Deep learning can achieve better feature representation of data, and due to the model’s depth and numerous parameters, it has sufficient capacity to represent large-scale data. Therefore, for problems where features are not obvious (requiring manual design and often lacking intuitive physical meanings), deep learning can achieve better results on large-scale training data. Additionally, from the perspective of pattern recognition features and classifiers, the deep learning framework combines features and classifiers into a single framework, using data to learn features, thereby reducing the enormous workload of manually designing features (this is currently where engineers in the industry invest the most effort), making it not only more effective but also more convenient to use. Therefore, it is a framework that deserves attention, and everyone involved in ML should be aware of it.
Of course, deep learning itself is not perfect and is not a panacea for all ML problems; it should not be exaggerated to an omnipotent degree.
2) Future of Deep Learning
Deep learning still has a lot of work to research. Current focuses include borrowing methods from the field of machine learning that can be used in deep learning, particularly in dimensionality reduction. For example, one current effort involves sparse coding, which uses compressed sensing theory to reduce the dimensionality of high-dimensional data so that a very few elements can accurately represent the original high-dimensional signal. Another example is semi-supervised learning, which projects the similarity of training samples into a low-dimensional space. Another promising direction is evolutionary programming approaches, which can conceptually adapt and change core architectures by minimizing engineering energy.

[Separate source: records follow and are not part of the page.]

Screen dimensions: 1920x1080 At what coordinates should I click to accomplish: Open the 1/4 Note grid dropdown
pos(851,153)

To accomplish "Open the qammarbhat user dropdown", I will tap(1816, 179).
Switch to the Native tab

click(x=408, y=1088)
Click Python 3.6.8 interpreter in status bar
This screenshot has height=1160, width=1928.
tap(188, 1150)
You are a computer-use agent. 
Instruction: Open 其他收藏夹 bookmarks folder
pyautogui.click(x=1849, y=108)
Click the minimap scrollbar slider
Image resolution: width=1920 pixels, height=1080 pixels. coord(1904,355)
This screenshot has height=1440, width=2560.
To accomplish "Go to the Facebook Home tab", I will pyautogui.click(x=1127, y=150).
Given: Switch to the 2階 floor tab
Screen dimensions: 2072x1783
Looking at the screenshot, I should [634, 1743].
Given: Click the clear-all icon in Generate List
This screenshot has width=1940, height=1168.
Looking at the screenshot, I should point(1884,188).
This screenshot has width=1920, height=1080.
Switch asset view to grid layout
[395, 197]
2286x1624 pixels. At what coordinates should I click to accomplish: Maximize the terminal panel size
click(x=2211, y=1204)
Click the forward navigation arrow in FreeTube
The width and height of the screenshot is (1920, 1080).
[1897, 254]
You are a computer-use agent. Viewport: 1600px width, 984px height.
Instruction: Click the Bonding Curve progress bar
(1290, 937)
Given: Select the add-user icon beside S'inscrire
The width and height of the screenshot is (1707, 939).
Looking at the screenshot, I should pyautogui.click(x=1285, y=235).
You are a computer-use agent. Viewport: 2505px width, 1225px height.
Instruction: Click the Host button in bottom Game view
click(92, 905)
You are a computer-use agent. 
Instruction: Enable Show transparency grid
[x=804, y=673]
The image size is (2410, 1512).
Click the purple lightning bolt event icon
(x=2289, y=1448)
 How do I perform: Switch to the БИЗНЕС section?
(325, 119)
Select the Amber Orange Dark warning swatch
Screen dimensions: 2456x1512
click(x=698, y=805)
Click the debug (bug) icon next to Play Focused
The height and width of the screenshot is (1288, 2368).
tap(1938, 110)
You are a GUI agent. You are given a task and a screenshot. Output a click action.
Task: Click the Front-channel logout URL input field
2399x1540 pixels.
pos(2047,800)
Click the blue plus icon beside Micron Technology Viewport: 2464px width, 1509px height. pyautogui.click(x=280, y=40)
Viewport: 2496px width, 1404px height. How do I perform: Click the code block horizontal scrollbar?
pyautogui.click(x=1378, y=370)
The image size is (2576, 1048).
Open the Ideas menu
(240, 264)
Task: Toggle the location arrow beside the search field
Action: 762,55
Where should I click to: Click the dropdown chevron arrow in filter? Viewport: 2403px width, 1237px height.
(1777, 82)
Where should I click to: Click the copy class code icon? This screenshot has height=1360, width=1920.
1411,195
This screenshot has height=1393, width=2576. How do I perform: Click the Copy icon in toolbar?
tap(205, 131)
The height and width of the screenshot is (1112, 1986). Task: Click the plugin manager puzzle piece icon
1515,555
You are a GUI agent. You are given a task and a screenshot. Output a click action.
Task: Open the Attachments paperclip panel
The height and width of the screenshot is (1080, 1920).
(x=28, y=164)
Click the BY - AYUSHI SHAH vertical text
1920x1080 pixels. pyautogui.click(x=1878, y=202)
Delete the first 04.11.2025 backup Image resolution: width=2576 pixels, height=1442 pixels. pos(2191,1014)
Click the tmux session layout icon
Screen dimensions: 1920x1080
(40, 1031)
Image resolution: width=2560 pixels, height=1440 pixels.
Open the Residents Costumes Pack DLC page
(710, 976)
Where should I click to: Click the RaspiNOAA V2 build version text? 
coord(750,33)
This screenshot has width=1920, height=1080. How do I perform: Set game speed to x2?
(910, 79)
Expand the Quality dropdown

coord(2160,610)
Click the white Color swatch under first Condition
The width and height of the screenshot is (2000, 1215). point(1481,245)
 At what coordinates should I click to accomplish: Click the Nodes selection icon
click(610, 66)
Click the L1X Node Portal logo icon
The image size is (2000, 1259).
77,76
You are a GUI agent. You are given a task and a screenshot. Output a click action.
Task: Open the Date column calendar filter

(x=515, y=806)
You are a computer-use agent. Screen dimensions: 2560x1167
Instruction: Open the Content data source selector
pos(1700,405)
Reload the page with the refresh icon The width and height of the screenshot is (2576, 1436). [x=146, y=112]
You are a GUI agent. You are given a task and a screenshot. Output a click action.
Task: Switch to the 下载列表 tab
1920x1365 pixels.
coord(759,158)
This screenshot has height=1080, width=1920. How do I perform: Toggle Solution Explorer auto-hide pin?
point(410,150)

There are still many core issues in deep learning that need to be resolved:
(1) For a specific framework, how many dimensions of input can it perform optimally (if it is an image, it could be millions of dimensions)?
(2) For capturing short-term or long-term temporal dependencies, which architecture is effective?
(3) How can multiple perceptual information types be integrated into a given deep learning architecture?
(4) What mechanisms can enhance a given deep learning architecture to improve its robustness and invariance to distortions and data loss?
(5) Are there other more effective and theoretically grounded deep model learning algorithms?
Exploring new feature extraction models is a worthwhile area for in-depth research. Additionally, effective parallel training algorithms are also a direction worth studying. Currently, stochastic gradient optimization algorithms based on mini-batches struggle to perform parallel training across multiple computers. The usual approach is to use graphics processing units to accelerate the learning process. However, a single machine GPU is not suitable for large-scale data recognition or similar task datasets. In terms of expanding deep learning applications, how to reasonably and fully utilize deep learning to enhance the performance of traditional learning algorithms remains a key research focus across various fields.